Çevrenizde hiç kaygılanmayan birini gördünüz mü? Cevabınız büyük ihtimalle hayır olacaktır. Peki hayatımızın her alanında, doğduğumuz günden bugüne var olan bu kaygıları neden yaşıyoruz? Hadi gelin hep birlikte bir bakalım neler varmış bu kaygıların altında…

Kaygı ilk insandan bu yana yaradılışımızın doğasında olan, aslında bizi yaşamda tutan bir kavram. Bizi kaygılandıran her ne ise altında yatan duygunun adına da “korku” diyoruz… Korku insani ve doğal bir duygu… Sizi yaşamda tutan, sabahları yataktan kaldıran, sevdiğiniz kişi için özen göstermenizi sağlayan, trafikte önünüze biri kırdığında sizi frene basmaya iten ve daha birçok içgüdüsel eylemin temelinde korku yatar. Korku vücudun stres altında kaldığı zaman verdiği fiziksel ve zihinsel tepkiler bütünüdür. Bu tepkinin sizinle konuşma şekli şöyledir: “Ya savaş, ya kaç!”

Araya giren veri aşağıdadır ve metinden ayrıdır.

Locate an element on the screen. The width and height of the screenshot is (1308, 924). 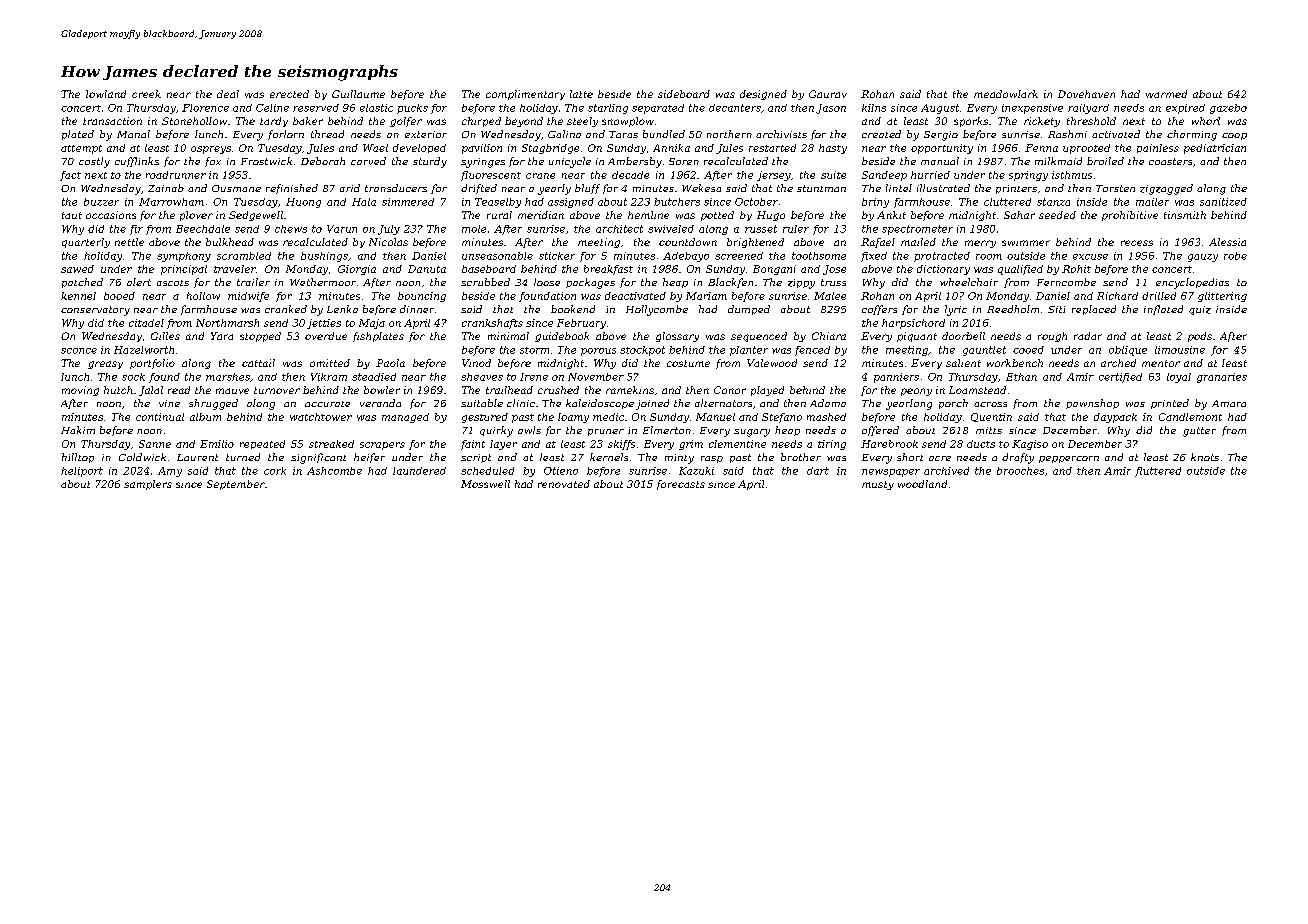
architect is located at coordinates (619, 229).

Şimdi söyleyeceğim şeyi duyduğunuzda tuhaf gelebilir ama korku bir duygu çeşitidir ve sizin sağlıklı bir birey olduğunuzun sinyalidir. Mücadele etmemiz gereken yerde korku duygusu akılla birleşirse ortaya stratejiler çıkar… Tam tersi durumda yani sistemin bize kaç dediği alanda, yine akılla işbirliğine girerek, bize zarar vereceğini düşündüğümüz olay, kişi ya da yerlerden uzaklaşırız. Korku bir tercih aracıdır aslında. Savaşmayı ya da kaçmayı tercih etme sebebimizin altında kendi güvenlik ihtiyacımızı karşılamak yatar.

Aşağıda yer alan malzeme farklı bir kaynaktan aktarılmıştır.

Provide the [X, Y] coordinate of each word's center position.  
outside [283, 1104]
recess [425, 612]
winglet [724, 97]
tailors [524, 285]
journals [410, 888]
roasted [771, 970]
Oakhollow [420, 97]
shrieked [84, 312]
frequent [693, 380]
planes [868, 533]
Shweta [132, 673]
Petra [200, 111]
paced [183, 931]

Peki bu korku ne oluyor da kaygıya dönüşüp sonrasında bizi yaşamdan alıkoyuyor? Sorunun cevabına gelirsek: “Geleceği önceden bilme ihtiyacı“… Böyle söyleyince “Ne güzel olurdu geleceği bilmek” dediğinizi duyar gibiyim. Her ne kadar olacakları önceden tahmin etmek için yanıp tutuşsak da günün sonunda hayatın bilinmezliği bizi yaşamda aktif tutuyor. Geçmişi geride bırakmakta zorlanan insan organizmasının bir diğer yandan sıkıca tutunduğu “geleceği bilme arzusu” onu araf dediğimiz yerde bırakıyor. Geçmişte kalan zihinlerin yolu depresyonla, gelecekte olmaya çalışan zihinlerin sonu da ne yazık ki anksiyete ile kesişiyor.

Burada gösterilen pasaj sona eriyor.